PATRIC Antimicrobial Resistance (AMR) Gene Curation

Published on 2016-03-31 00:00:00

PATRIC has undertaken an antimicrobial resistance (AMR) curation effort with the goal of providing PATRIC users with the ability to rapidly recognize and project known AMR related genome features to new genomes in an automated fashion and to use comparative genomics approaches for the discovery of new resistance mechanisms.

Specific Aims:

  • Catalog published AMR related genes in the 22 genera of infectious disease organisms, providing high quality detailed annotations of all AMR determinants

  • Enable rapid recognition and automated projection of known AMR related genome features to new genomes

  • Support classification of genomes as resistant or susceptible

  • Enable prediction and discovery of novel resistance mechanisms

The ongoing AMR curation enables this through the development and of a comprehensive up-to-date collection of AMR determinants and genomic variations.  These structured collections will be used in several ways including automated propagation of AMR-related annotations that will significantly enhance AMR analysis for PATRIC users.

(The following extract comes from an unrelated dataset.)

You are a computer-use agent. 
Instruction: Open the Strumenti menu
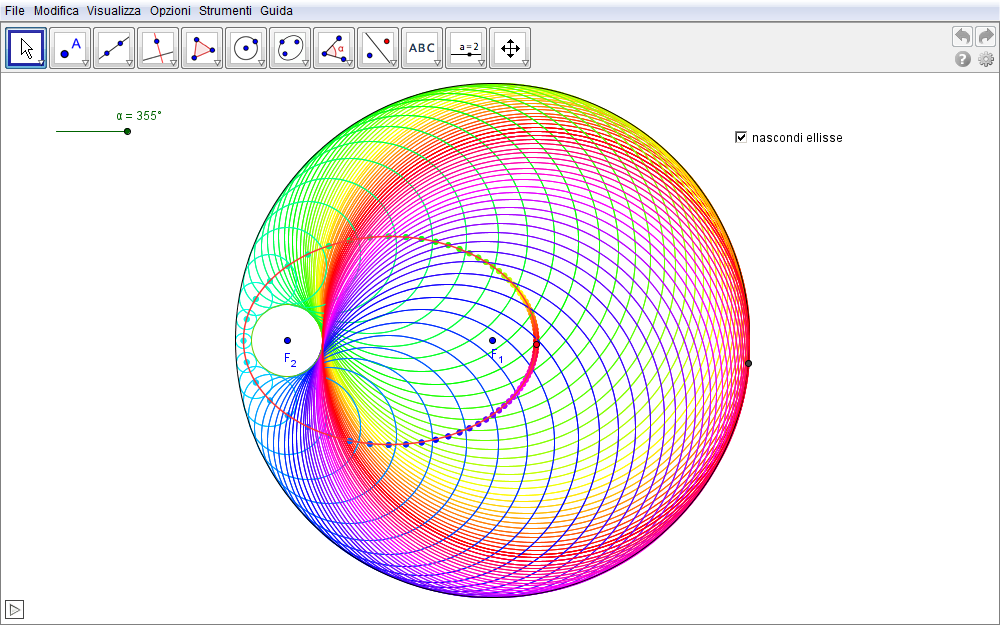tap(225, 10)
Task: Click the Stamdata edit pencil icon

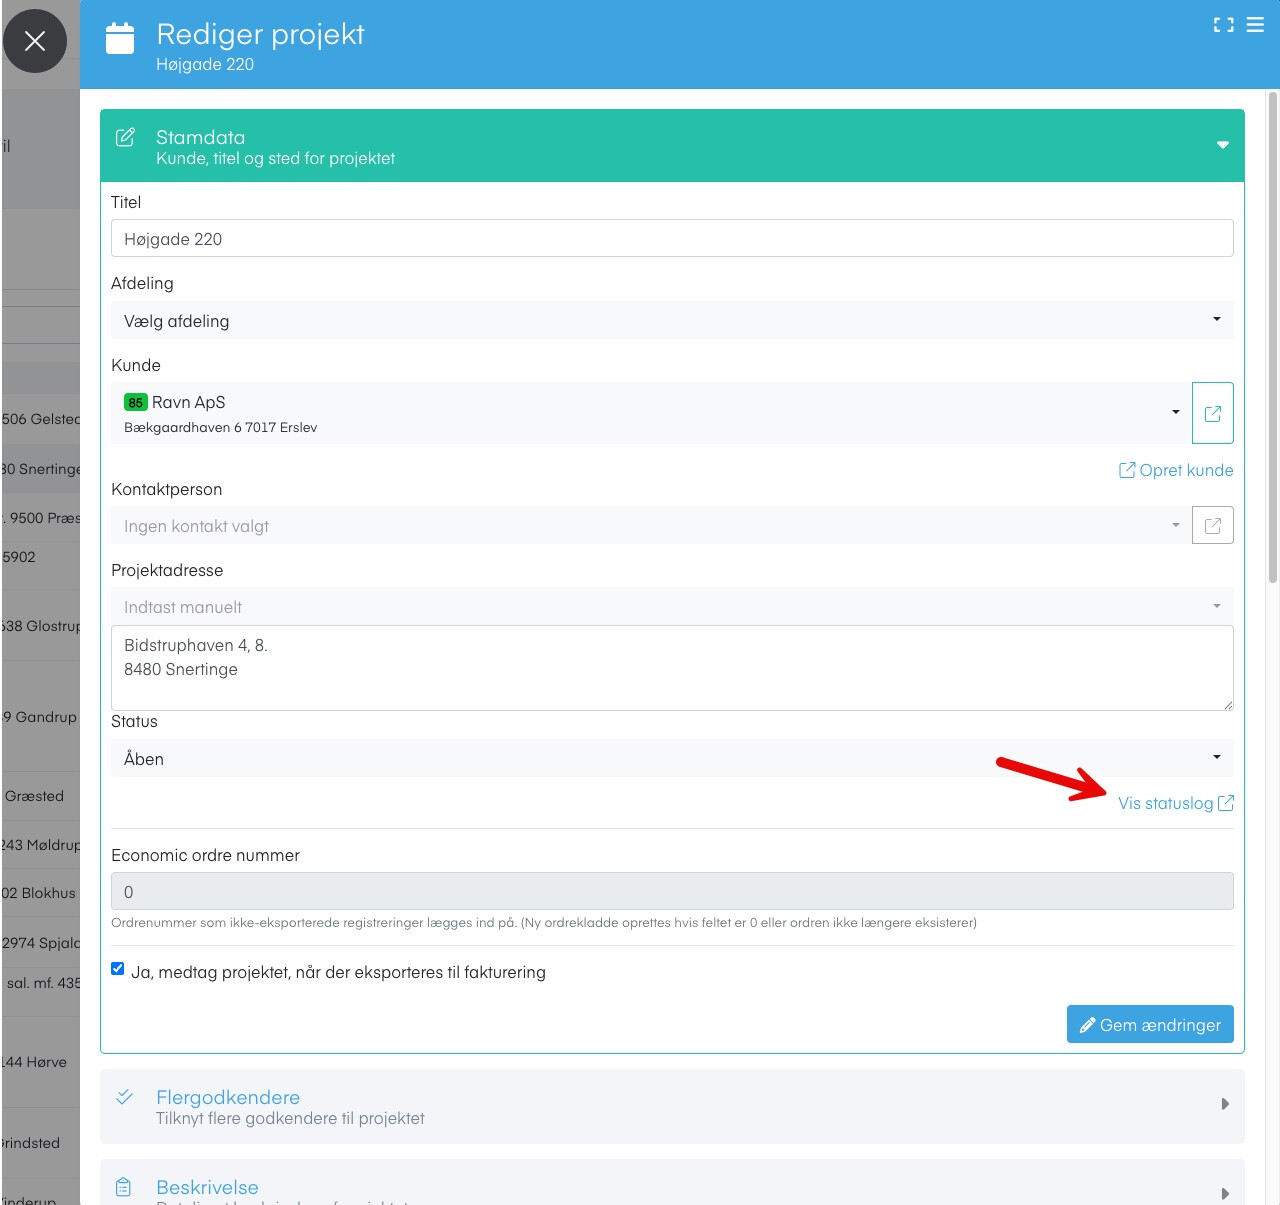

Two approaches are currently under construction to project AMR gene annotations to a new genome. First, once a new AMR-related function has been entered into the database, it will be recognized by our k-mer-based projection software, and new genomes with the gene will be annotated with that function (1-3). Secondly, when a genome that is being annotated is very similar to one of the reference genomes in PATRIC, the AMR annotations from the reference genome will be directly applied to the new genome, when appropriate to do so.

The database that will drive this annotation module is currently under construction.  It is structured as a collection of dedicated AMR-related Subsystems that are being added to the genome annotation engine underlying the PATRIC database. Subsystems connect encoded AMR determinants to relevant literature, describe mechanisms of action (if available), and lay the basis for variation analysis.  Approximately half of new Subsystems required to encode known AMR-related genes and gene products are in place. An Excel spreadsheet with these data is available here.  Together they cover 265 unique Functional roles (isofunctional protein families), each corresponding to a specific AMR determinant encoded across a representative set of ~1000 diverse prokaryotic genomes.

Curation thus far has focused on encoding the following mechanisms of drug resistance (shown below): outer membrane porins, multidrug efflux mechanisms, and capsular and extracellular polysacchrides (as the balance of drug influx and efflux is the first line of microbial defense against antibiotics).  In addition, all types of tetracycline resistance have been captured and work on beta-lactamases has started.  The remaining AMR determinants will be encoded during the remainder the project.

Common mechanisms of drug resistance

  • Efflux pumps

    • Up-regulation, often via mutations in promotors, operators

  • ** Outer membrane proteins/porins (influx)**

    • Inactivation via loss of function mutations, deletions, truncations

  • ** Drug modifying enzymes**

    • Ribosome protection (TetR) proteins

    • β-lactamases

    • Aminoglycoside-modifying enzymes

    • RNA methyltransferases

  • ** Target modifications**

    • Gyrase modifications (gyrA/B, parC/E mutations)

    • Ribosomal subunit, rRNA mutations

    • mecA – PBP2a (MRSA)

References

  1. Brettin T, Davis JJ, Disz T, Edwards RA, Gerdes S, Olsen GJ, Olson R, Overbeek R, Parrello B, Pusch GD, Shukla M, Thomason JA 3rd, Stevens R, Vonstein V, Wattam AR, Xia F. RASTtk: a modular and extensible implementation of the RAST algorithm for building custom annotation pipelines and annotating batches of genomes. Sci Rep. 2015 Feb 10;5:8365. doi: 10.1038/srep08365. PMID: 25666585. PMCID: PMC4322359.

  2. Overbeek R, Olson R, Pusch GD, Olsen GJ, Davis JJ, Disz T, Edwards RA, Gerdes S, Parrello B, Shukla M, Vonstein V, Wattam AR, Xia F, Stevens R. The SEED and the Rapid Annotation of microbial genomes using Subsystems Technology (RAST). Nucleic Acids Res. 2014 Jan;42(Database issue):D206-14. doi: 10.1093/nar/gkt1226. PMID: 24293654. PMCID: PMC3965101.

  3. Davis JJ, Gerdes S, Olsen GJ, Olson R, Pusch GD, Shukla M, Vonstein V, Wattam AR, Yoo H. PATtyFams: Protein Families for the Microbial Genomes in the PATRIC Database. Front Microbiol. 2016 Feb 8;7:118. doi: 10.3389/fmicb.2016.00118. eCollection 2016. PMID: 26903996. PMCID: PMC4744870.